Irreligion (adjective form: non-religious or irreligious) is the absence, indifference, rejection of, or hostility towards religion.
When characterized as the rejection of religious belief, it encompasses atheism, agnosticism, deism, religious dissidence, materialism, and secular humanism. When characterized as the absence of religious belief, it may also include "spiritual but not religious", pandeism, ignosticism, nontheism, pantheism, panentheism, and freethought. When characterized as indifference to religion, it is known as apatheism. When characterized as hostility towards religion, it encompasses antitheism, antireligion and misotheism.
Irreligion may include some forms of theism, depending on the religious context it is defined against; for example, in 18th-century Europe, the epitome of irreligion was deism.

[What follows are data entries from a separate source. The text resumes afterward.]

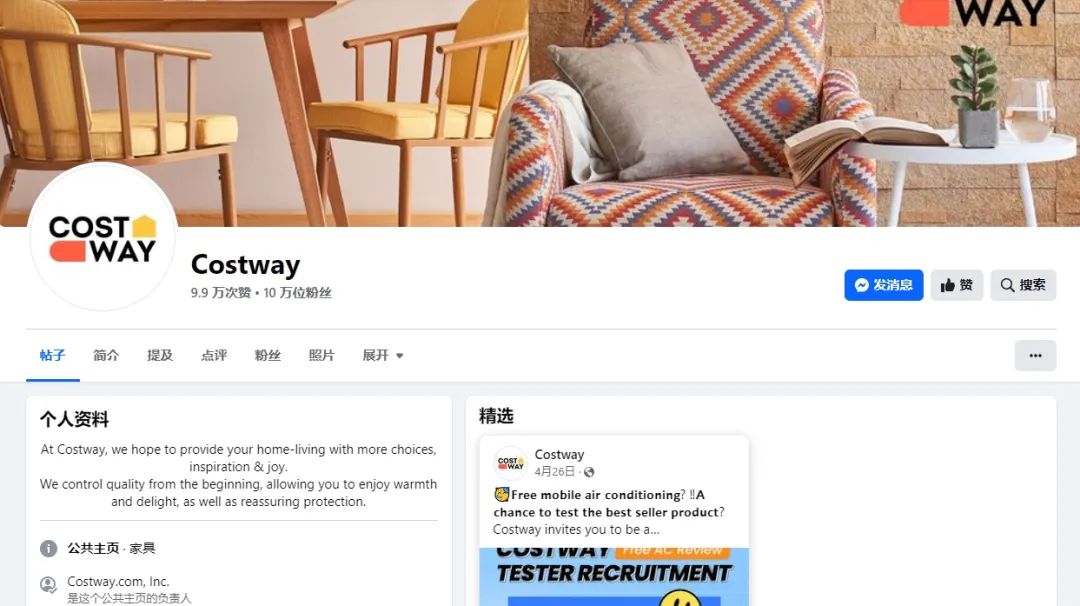Click the Messenger icon in 发消息 button

(x=862, y=285)
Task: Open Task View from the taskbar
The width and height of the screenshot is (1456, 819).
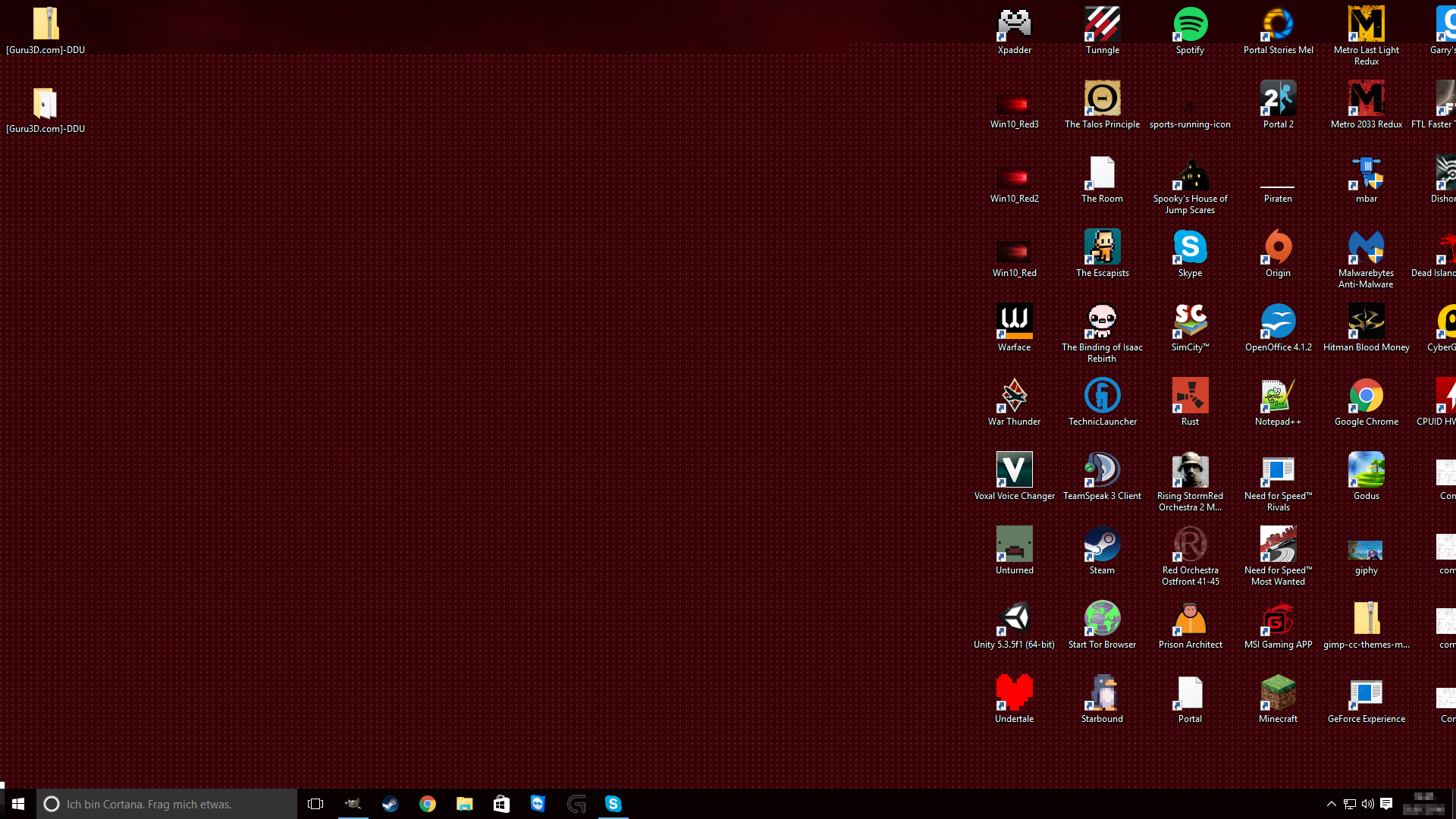Action: click(x=315, y=804)
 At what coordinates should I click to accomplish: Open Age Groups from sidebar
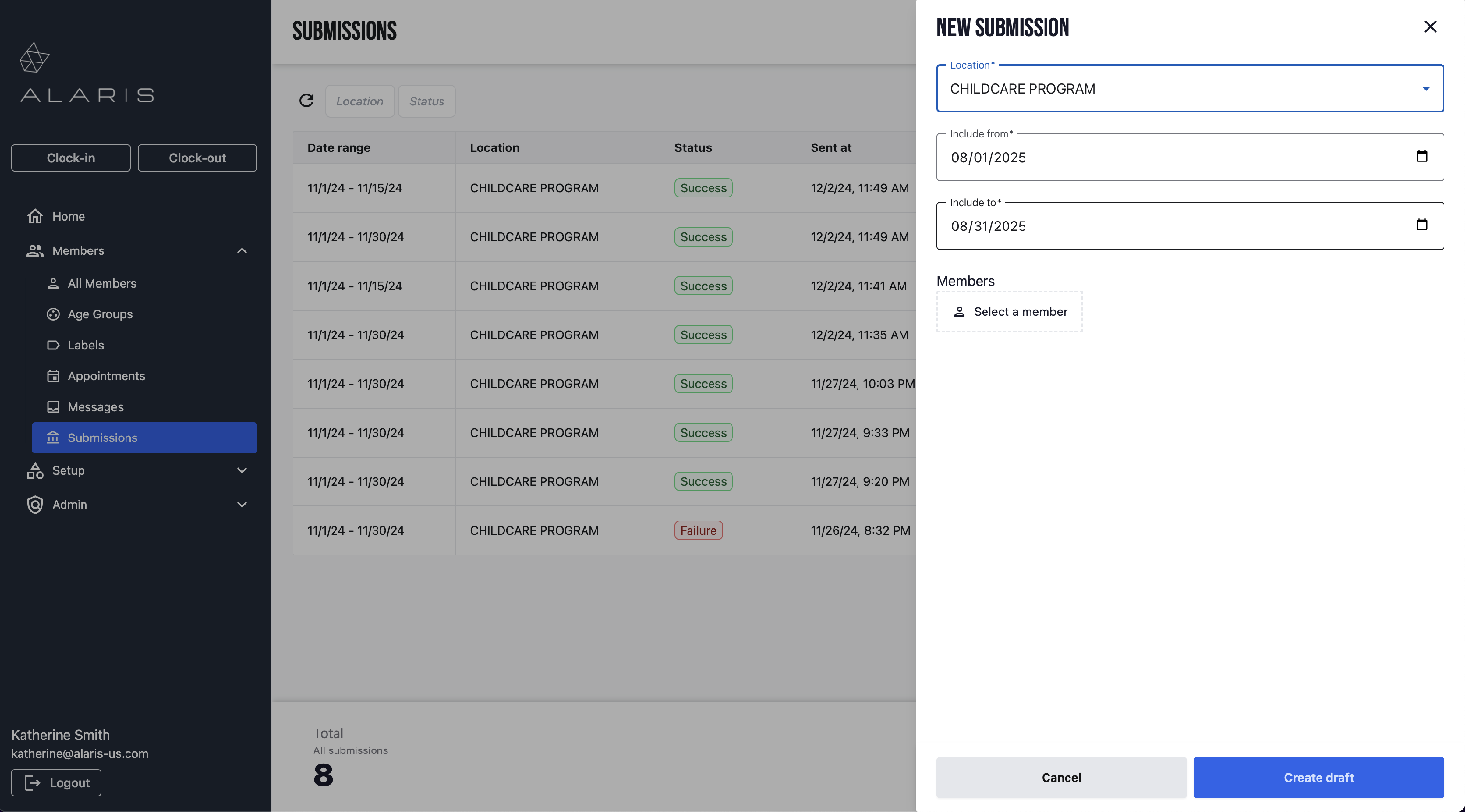pos(100,314)
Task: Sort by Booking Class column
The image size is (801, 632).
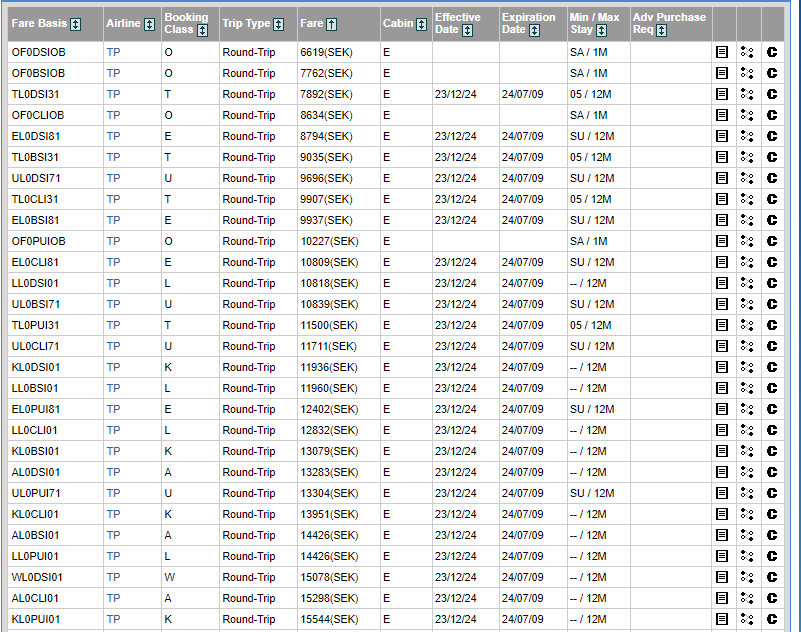Action: click(202, 30)
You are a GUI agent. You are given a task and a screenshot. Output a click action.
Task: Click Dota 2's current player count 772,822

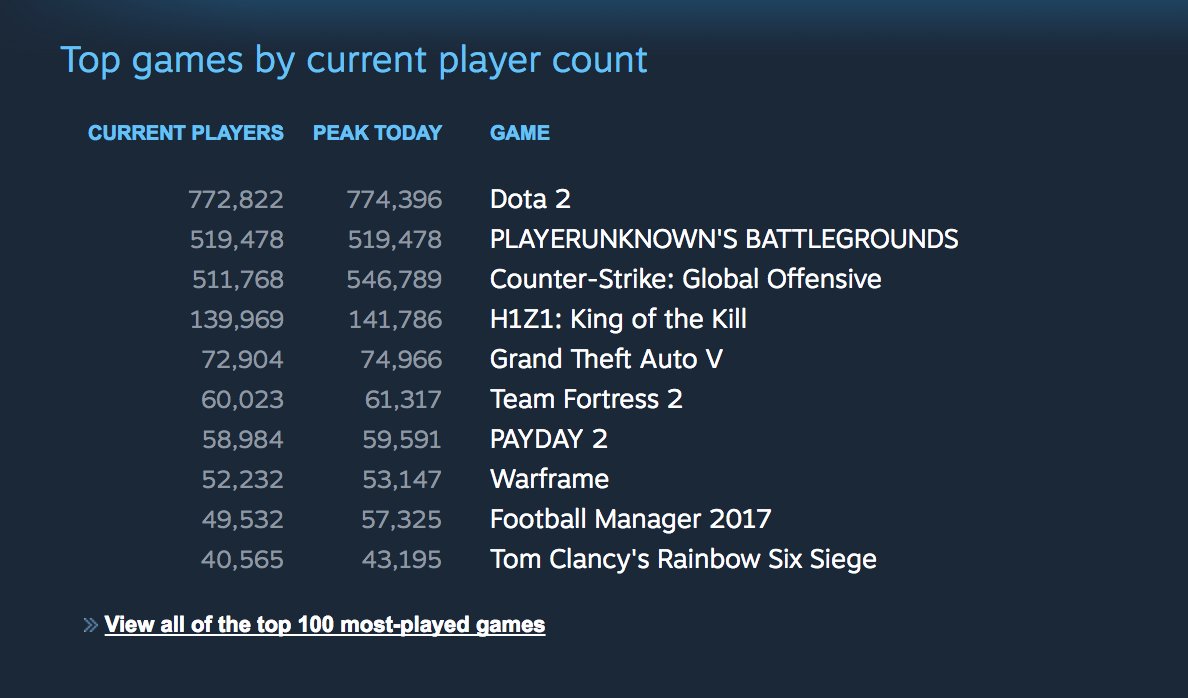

According to Pew Research Center projections, the nonreligious, though temporarily increasing, will ultimately decline significantly by 2050 because of lower reproductive rates and ageing.
In 1993, the UN's human rights committee declared that article 18 of the International Covenant on Civil and Political Rights "protects theistic, non-theistic and atheistic beliefs, as well as the right not to profess any religion or belief." The committee further stated that "the freedom to have or to adopt a religion or belief necessarily entails the freedom to choose a religion or belief, including the right to replace one's current religion or belief with another or to adopt atheistic views." Signatories to the convention are barred from "the use of threat of physical force or penal sanctions to compel believers or non-believers" to recant their beliefs or convert.